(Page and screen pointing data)
────

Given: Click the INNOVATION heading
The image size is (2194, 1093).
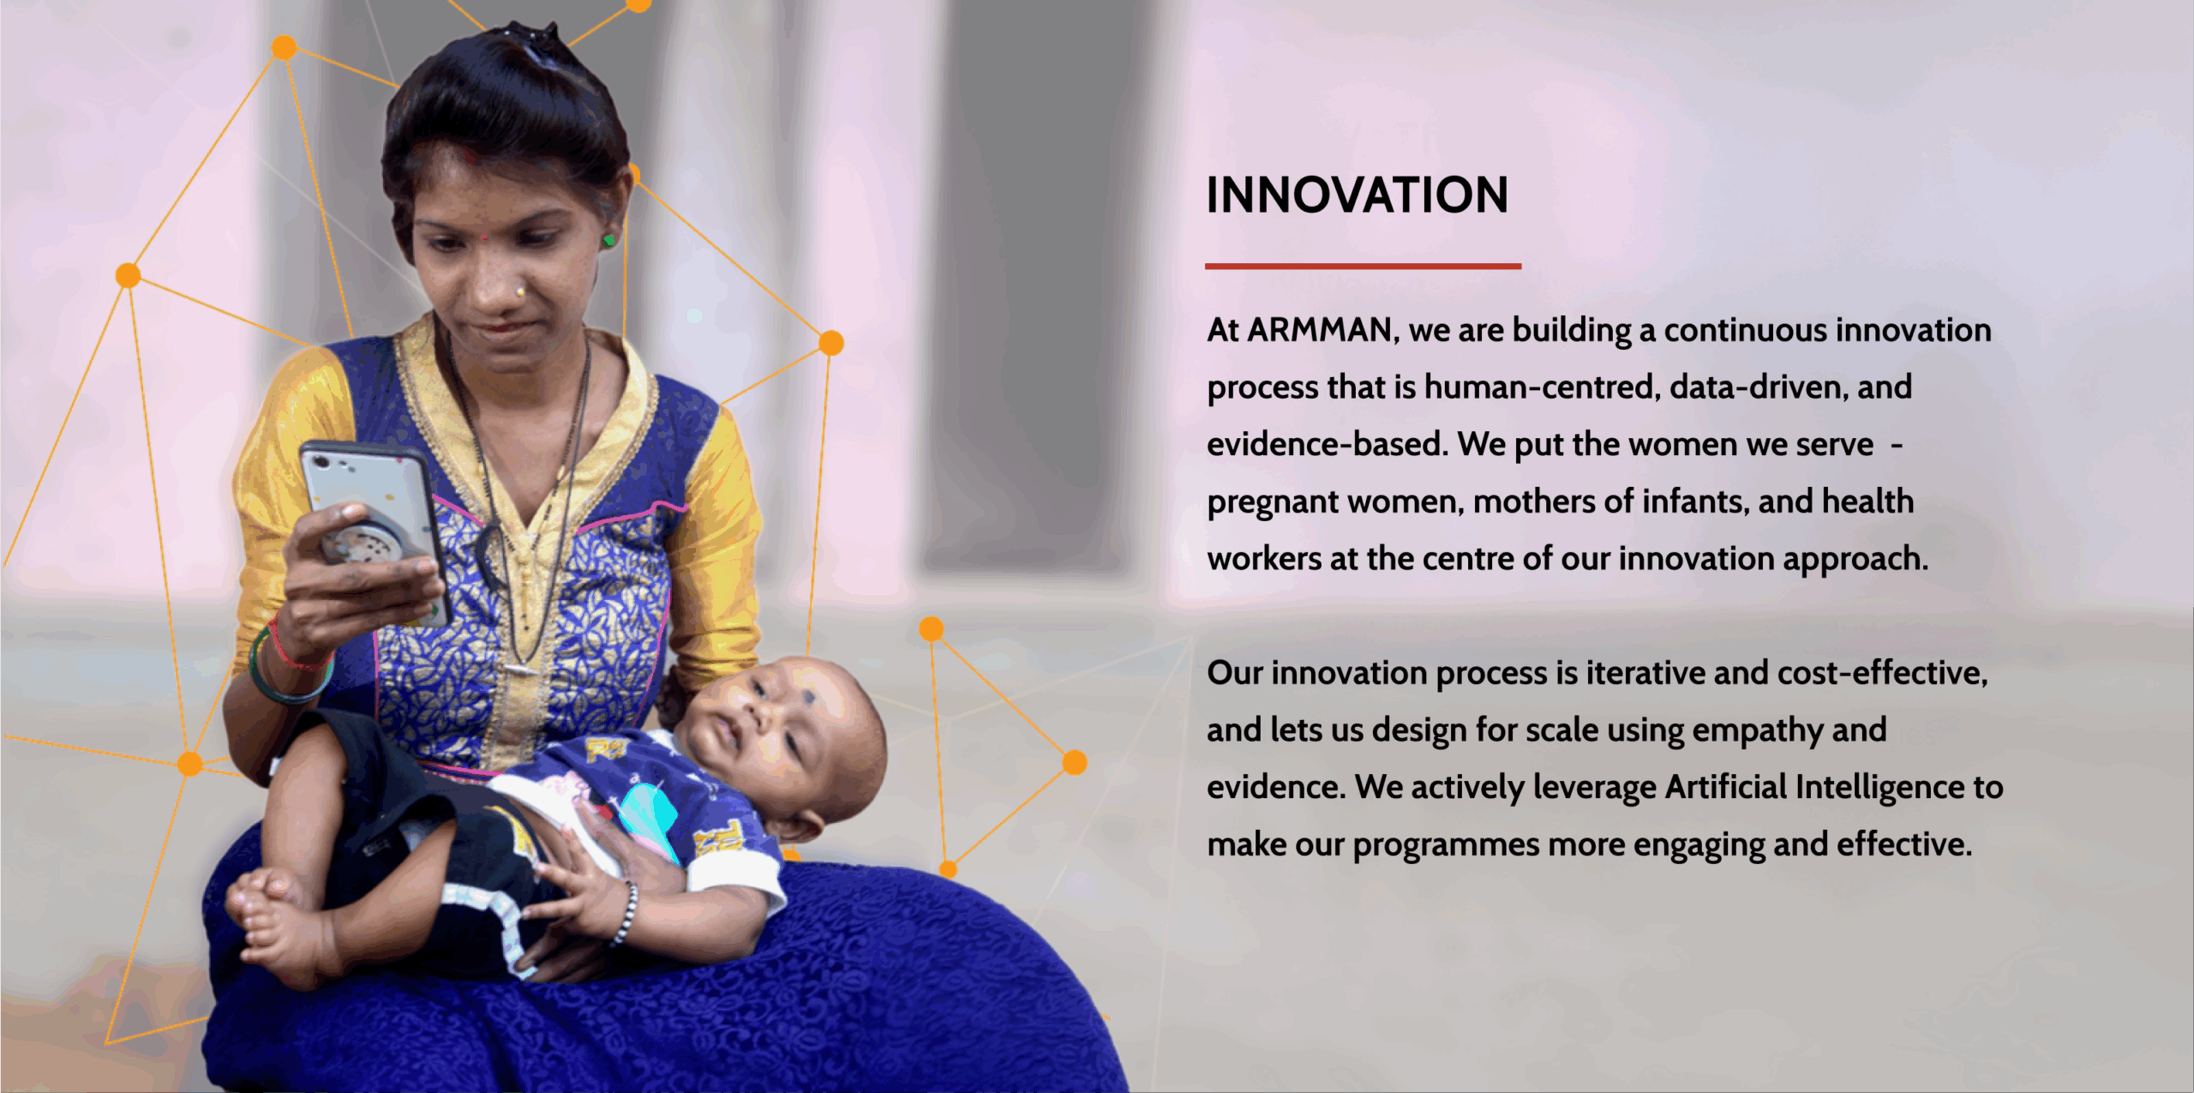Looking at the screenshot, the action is (1357, 195).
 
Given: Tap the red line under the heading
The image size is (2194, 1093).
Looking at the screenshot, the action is (1363, 267).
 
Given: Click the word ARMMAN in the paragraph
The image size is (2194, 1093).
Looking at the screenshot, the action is (1320, 330).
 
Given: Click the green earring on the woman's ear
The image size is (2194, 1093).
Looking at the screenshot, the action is (608, 240).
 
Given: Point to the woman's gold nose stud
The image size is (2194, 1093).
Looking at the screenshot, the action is (520, 292).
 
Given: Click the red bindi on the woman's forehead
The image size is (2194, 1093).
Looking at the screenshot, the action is (483, 236).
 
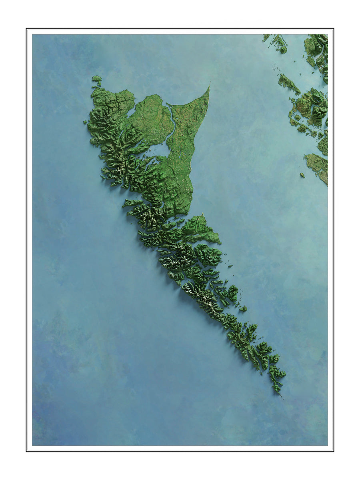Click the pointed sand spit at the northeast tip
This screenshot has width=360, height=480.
208,88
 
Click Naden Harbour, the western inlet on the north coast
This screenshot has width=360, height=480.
132,112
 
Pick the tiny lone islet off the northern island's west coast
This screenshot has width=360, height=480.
85,122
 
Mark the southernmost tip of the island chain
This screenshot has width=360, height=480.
280,394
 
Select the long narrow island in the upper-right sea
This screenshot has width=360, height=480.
288,83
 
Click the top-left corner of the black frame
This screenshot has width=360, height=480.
27,29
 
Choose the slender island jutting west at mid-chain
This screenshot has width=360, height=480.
132,203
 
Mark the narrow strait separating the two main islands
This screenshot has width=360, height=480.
168,208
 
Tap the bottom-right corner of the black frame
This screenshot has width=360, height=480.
333,451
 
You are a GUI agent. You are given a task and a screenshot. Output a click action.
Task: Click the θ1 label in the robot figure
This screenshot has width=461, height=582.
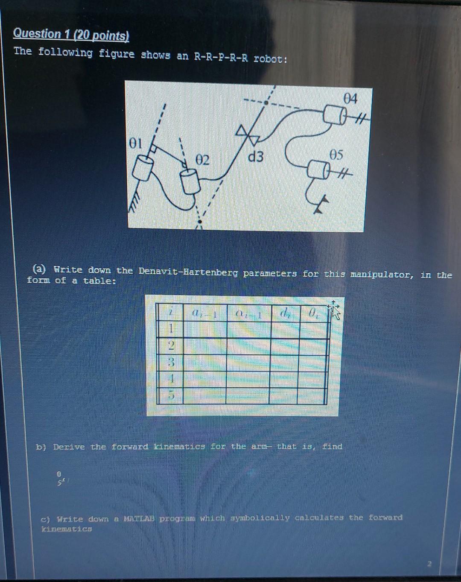pyautogui.click(x=135, y=143)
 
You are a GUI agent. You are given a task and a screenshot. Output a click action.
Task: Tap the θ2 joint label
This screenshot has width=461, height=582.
pyautogui.click(x=203, y=161)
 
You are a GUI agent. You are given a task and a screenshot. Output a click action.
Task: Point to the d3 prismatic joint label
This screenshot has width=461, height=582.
pyautogui.click(x=256, y=157)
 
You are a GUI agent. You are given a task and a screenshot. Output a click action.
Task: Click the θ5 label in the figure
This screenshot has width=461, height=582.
pyautogui.click(x=336, y=155)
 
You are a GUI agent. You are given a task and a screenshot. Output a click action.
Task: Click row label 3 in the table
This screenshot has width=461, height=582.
pyautogui.click(x=170, y=363)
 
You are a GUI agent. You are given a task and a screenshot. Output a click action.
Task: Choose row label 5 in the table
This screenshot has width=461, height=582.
pyautogui.click(x=170, y=396)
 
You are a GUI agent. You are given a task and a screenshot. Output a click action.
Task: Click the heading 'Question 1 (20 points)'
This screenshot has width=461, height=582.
pyautogui.click(x=71, y=34)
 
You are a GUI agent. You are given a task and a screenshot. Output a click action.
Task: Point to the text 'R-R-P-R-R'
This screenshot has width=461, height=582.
pyautogui.click(x=221, y=58)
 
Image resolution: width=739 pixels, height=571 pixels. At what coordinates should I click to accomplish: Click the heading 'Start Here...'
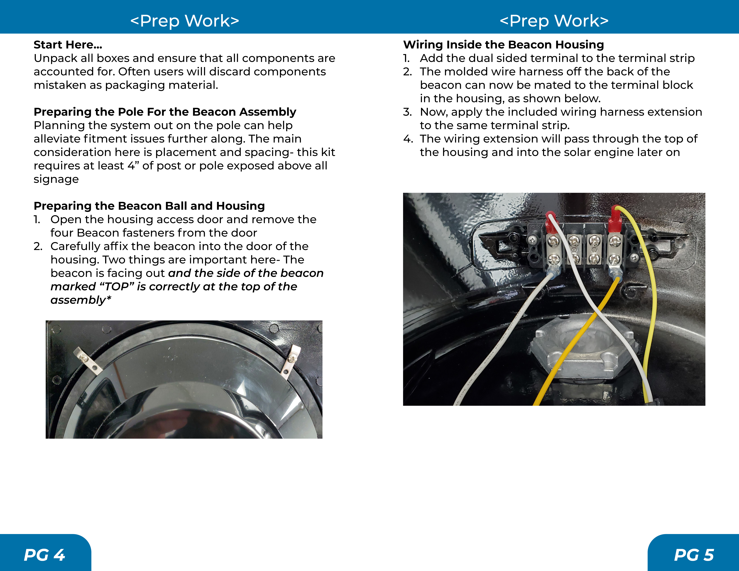[x=68, y=45]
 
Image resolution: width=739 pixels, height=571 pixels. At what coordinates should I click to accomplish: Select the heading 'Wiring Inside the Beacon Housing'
[x=503, y=45]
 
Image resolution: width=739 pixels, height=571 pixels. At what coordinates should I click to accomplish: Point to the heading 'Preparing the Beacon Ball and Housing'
[x=149, y=206]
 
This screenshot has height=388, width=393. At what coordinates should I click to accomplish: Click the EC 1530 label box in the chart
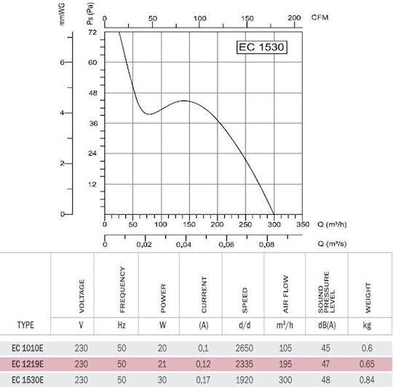tap(262, 47)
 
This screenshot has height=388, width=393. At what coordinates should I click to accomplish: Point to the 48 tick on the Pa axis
tap(92, 93)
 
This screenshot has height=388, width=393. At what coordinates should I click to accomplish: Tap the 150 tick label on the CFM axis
tap(247, 18)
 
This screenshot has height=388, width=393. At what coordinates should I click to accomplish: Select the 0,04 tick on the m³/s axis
tap(183, 245)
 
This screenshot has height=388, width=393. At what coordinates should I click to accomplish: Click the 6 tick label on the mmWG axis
tap(62, 62)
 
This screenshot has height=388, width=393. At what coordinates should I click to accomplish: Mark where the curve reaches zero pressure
tap(274, 214)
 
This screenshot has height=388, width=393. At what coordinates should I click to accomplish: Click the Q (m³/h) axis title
tap(332, 224)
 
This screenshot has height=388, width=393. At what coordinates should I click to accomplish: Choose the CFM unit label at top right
tap(319, 17)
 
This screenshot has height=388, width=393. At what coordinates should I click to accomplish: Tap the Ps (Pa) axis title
tap(90, 14)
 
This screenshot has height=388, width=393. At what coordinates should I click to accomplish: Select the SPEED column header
tap(245, 300)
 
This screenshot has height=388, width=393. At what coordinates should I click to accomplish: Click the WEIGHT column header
tap(368, 298)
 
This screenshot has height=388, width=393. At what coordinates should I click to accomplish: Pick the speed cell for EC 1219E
tap(245, 364)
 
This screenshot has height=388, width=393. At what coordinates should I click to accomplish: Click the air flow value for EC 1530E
tap(285, 380)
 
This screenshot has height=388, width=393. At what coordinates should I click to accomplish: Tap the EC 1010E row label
tap(28, 348)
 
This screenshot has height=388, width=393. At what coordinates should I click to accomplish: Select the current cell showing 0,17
tap(203, 380)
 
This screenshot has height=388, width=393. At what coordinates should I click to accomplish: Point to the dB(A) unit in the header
tap(327, 325)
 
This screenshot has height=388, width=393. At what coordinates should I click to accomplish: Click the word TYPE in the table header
tap(25, 325)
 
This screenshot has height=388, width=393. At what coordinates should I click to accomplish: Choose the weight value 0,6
tap(367, 348)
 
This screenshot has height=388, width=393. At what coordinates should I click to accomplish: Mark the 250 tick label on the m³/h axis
tap(245, 224)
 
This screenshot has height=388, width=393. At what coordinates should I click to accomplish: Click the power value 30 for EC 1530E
tap(162, 380)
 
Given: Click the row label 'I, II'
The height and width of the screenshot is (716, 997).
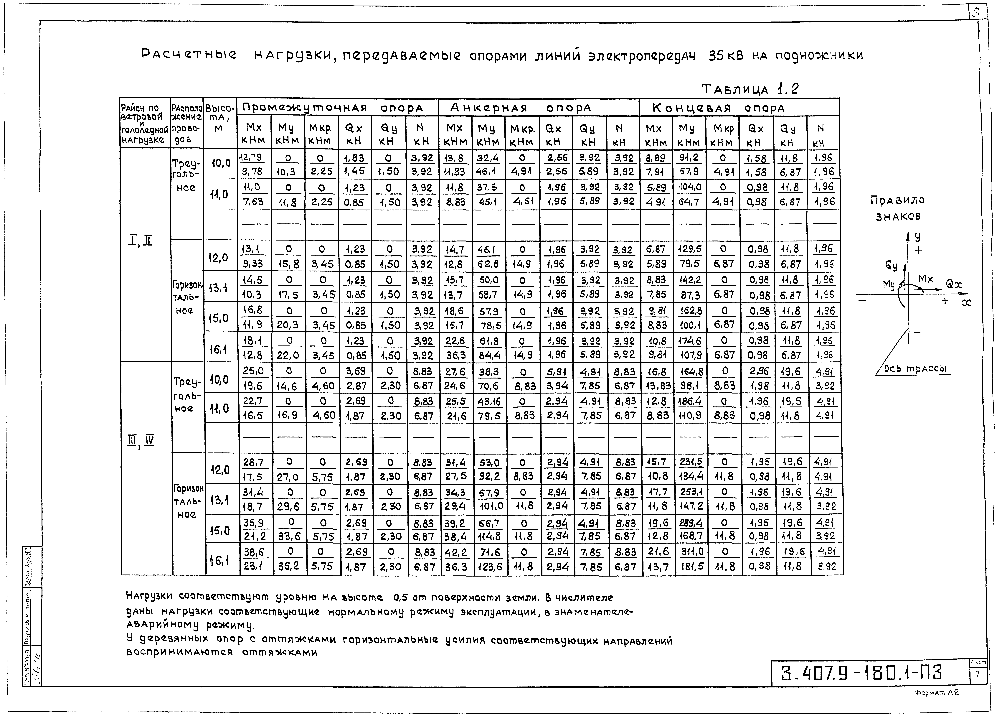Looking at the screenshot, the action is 141,241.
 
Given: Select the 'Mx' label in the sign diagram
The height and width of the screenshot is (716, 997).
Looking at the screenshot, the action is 925,279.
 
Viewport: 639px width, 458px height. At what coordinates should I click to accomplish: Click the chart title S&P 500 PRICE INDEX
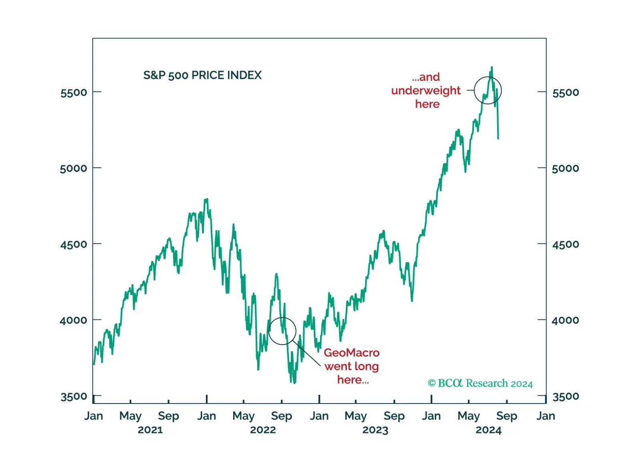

────

WHAT IS REQUIRED
Give the whole listing again with every "Looking at the screenshot" replaced by "Based on the screenshot", leaving everything else unchanged. Omit the pictures from your answer.

FINISHED TASK
Given: Click the INNOVATION heading
The image size is (2194, 1093).
Based on the screenshot, the action is (1357, 195).
 
Given: Tap the red line under the heading
The image size is (2194, 1093).
Based on the screenshot, the action is (1363, 267).
 
Given: Click the word ARMMAN in the paragraph
The image size is (2194, 1093).
Based on the screenshot, the action is (1320, 330).
 
Given: Click the green earring on the woman's ear
The image size is (2194, 1093).
Based on the screenshot, the action is (608, 240).
 
Given: Point to the woman's gold nose stud
The image size is (2194, 1093).
Based on the screenshot, the action is (520, 292).
 
Given: Click the red bindi on the woman's forehead
The image size is (2194, 1093).
Based on the screenshot, the action is (483, 236).
 
Click the pointed sand spit at the northeast tip
This screenshot has width=360, height=480.
208,88
 
Click Naden Harbour, the western inlet on the north coast
This screenshot has width=360, height=480.
132,112
 
Pick the tiny lone islet off the northern island's west coast
This screenshot has width=360, height=480.
85,122
 
Mark the southernmost tip of the island chain
This screenshot has width=360, height=480.
280,394
 
Select the long narrow island in the upper-right sea
This screenshot has width=360, height=480.
288,83
 
Click the top-left corner of the black frame
This screenshot has width=360, height=480.
27,29
 
Choose the slender island jutting west at mid-chain
This screenshot has width=360, height=480.
132,203
 
Mark the narrow strait separating the two main islands
This screenshot has width=360, height=480.
168,208
 
Tap the bottom-right corner of the black frame
This screenshot has width=360, height=480.
333,451
 
You are a GUI agent. You are given a task and a screenshot. Output a click action.
Task: Click the θ1 label in the robot figure
This screenshot has width=461, height=582.
pyautogui.click(x=135, y=143)
 
You are a GUI agent. You are given a task and a screenshot. Output a click action.
Task: Tap the θ2 joint label
This screenshot has width=461, height=582.
pyautogui.click(x=203, y=161)
 
You are a GUI agent. You are given a task and a screenshot. Output a click action.
Task: Point to the d3 prismatic joint label
This screenshot has width=461, height=582.
pyautogui.click(x=256, y=157)
 
You are a GUI agent. You are given a task and a screenshot. Output a click action.
Task: Click the θ5 label in the figure
This screenshot has width=461, height=582.
pyautogui.click(x=336, y=155)
 
You are a GUI agent. You are given a task and a screenshot. Output a click action.
Task: Click row label 3 in the table
This screenshot has width=461, height=582.
pyautogui.click(x=170, y=363)
 
You are a GUI agent. You are given a task and a screenshot. Output a click action.
Task: Choose row label 5 in the table
This screenshot has width=461, height=582.
pyautogui.click(x=170, y=396)
 
You are a GUI agent. You are given a task and a screenshot. Output a click action.
Task: Click the heading 'Question 1 (20 points)'
This screenshot has width=461, height=582.
pyautogui.click(x=71, y=34)
 
You are a GUI agent. You are given a task and a screenshot. Output a click action.
Task: Point to the text 'R-R-P-R-R'
This screenshot has width=461, height=582.
pyautogui.click(x=221, y=58)
 
Image resolution: width=739 pixels, height=571 pixels. At what coordinates should I click to accomplish: Click the heading 'Start Here...'
[x=68, y=45]
 
Image resolution: width=739 pixels, height=571 pixels. At what coordinates should I click to accomplish: Select the heading 'Wiring Inside the Beacon Housing'
[x=503, y=45]
 
Image resolution: width=739 pixels, height=571 pixels. At what coordinates should I click to accomplish: Point to the heading 'Preparing the Beacon Ball and Housing'
[x=149, y=206]
 
This screenshot has height=388, width=393. At what coordinates should I click to accomplish: Click the EC 1530 label box in the chart
tap(262, 47)
 
This screenshot has height=388, width=393. At what coordinates should I click to accomplish: Point to the 48 tick on the Pa axis
tap(92, 93)
 
This screenshot has height=388, width=393. At what coordinates should I click to accomplish: Tap the 150 tick label on the CFM axis
tap(247, 18)
 
This screenshot has height=388, width=393. At what coordinates should I click to accomplish: Select the 0,04 tick on the m³/s axis
tap(183, 245)
 
This screenshot has height=388, width=393. At what coordinates should I click to accomplish: Click the 6 tick label on the mmWG axis
tap(62, 62)
 
This screenshot has height=388, width=393. At what coordinates should I click to accomplish: Mark where the curve reaches zero pressure
tap(274, 214)
 
This screenshot has height=388, width=393. At what coordinates should I click to accomplish: Click the Q (m³/h) axis title
tap(332, 224)
 
This screenshot has height=388, width=393. At what coordinates should I click to accomplish: Choose the CFM unit label at top right
tap(319, 17)
 
This screenshot has height=388, width=393. At what coordinates should I click to accomplish: Tap the Ps (Pa) axis title
tap(90, 14)
 
This screenshot has height=388, width=393. At what coordinates should I click to accomplish: Select the SPEED column header
tap(245, 300)
 
This screenshot has height=388, width=393. At what coordinates should I click to accomplish: Click the WEIGHT column header
tap(368, 298)
 
This screenshot has height=388, width=393. At what coordinates should I click to accomplish: Pick the speed cell for EC 1219E
tap(245, 364)
 
This screenshot has height=388, width=393. At what coordinates should I click to accomplish: Click the air flow value for EC 1530E
tap(285, 380)
 
This screenshot has height=388, width=393. At what coordinates should I click to accomplish: Tap the EC 1010E row label
tap(28, 348)
 
This screenshot has height=388, width=393. At what coordinates should I click to accomplish: Select the current cell showing 0,17
tap(203, 380)
 
This screenshot has height=388, width=393. At what coordinates should I click to accomplish: Point to the dB(A) unit in the header
tap(327, 325)
 
This screenshot has height=388, width=393. At what coordinates should I click to accomplish: Click the word TYPE in the table header
tap(25, 325)
 
This screenshot has height=388, width=393. At what coordinates should I click to accomplish: Choose the weight value 0,6
tap(367, 348)
 
This screenshot has height=388, width=393. At what coordinates should I click to accomplish: Mark the 250 tick label on the m³/h axis
tap(245, 224)
 
This screenshot has height=388, width=393. At what coordinates should I click to accomplish: Click the power value 30 for EC 1530E
tap(162, 380)
 
Given: Click the row label 'I, II'
The height and width of the screenshot is (716, 997).
Based on the screenshot, the action is 141,241.
 
Given: Select the 'Mx' label in the sign diagram
The height and width of the screenshot is (716, 997).
Based on the screenshot, the action is 925,279.
 
Viewport: 639px width, 458px height. At what coordinates should I click to accomplish: Click the chart title S&P 500 PRICE INDEX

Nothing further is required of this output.